--- Activity ---
Extract the lines of every item below word for word, leaving out the pictures.

(Items from a dataset)
::::::

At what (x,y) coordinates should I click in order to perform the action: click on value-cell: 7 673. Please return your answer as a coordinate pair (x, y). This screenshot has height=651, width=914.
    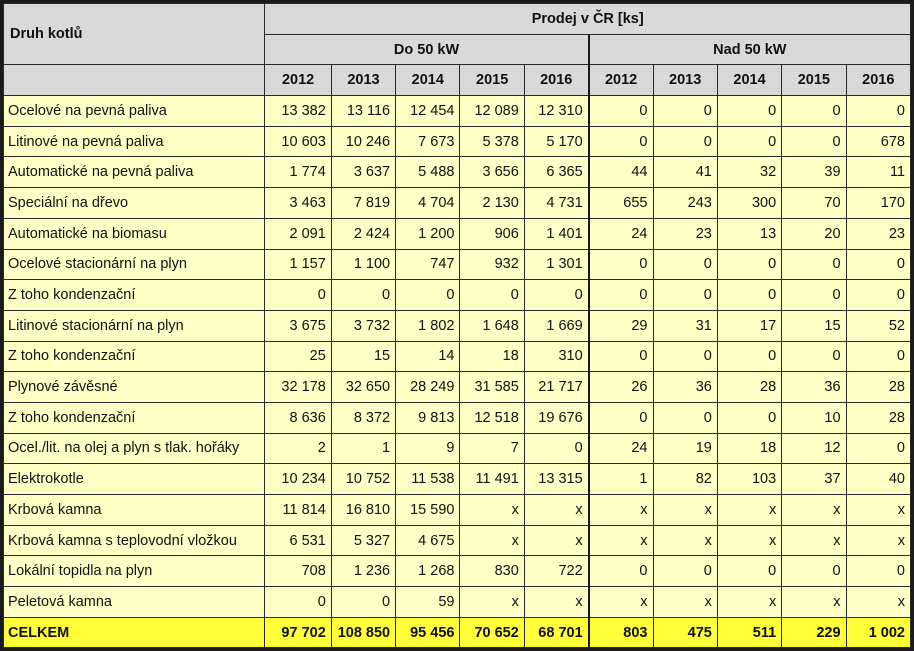
    Looking at the image, I should click on (428, 142).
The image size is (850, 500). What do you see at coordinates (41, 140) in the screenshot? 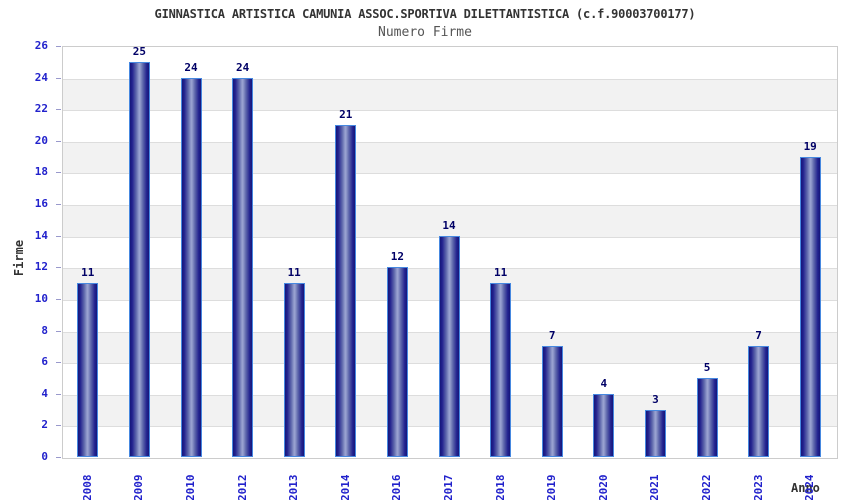
I see `y-tick-label: 20` at bounding box center [41, 140].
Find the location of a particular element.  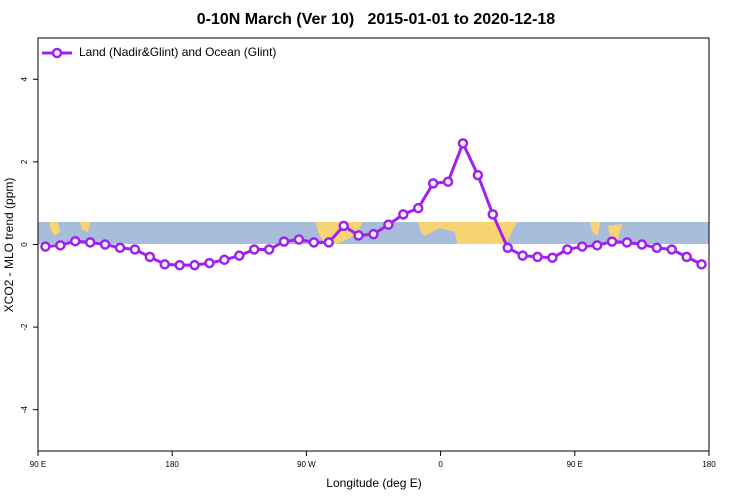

::::::

--- Response for this exercise ---
At what (x,y) coordinates should I click in order to perform the action: click on value-cell: 7 673. Please return your answer as a coordinate pair (x, y). This screenshot has height=651, width=914.
    Looking at the image, I should click on (428, 142).
The image size is (850, 500). What do you see at coordinates (41, 140) in the screenshot? 
I see `y-tick-label: 20` at bounding box center [41, 140].
Find the location of a particular element.  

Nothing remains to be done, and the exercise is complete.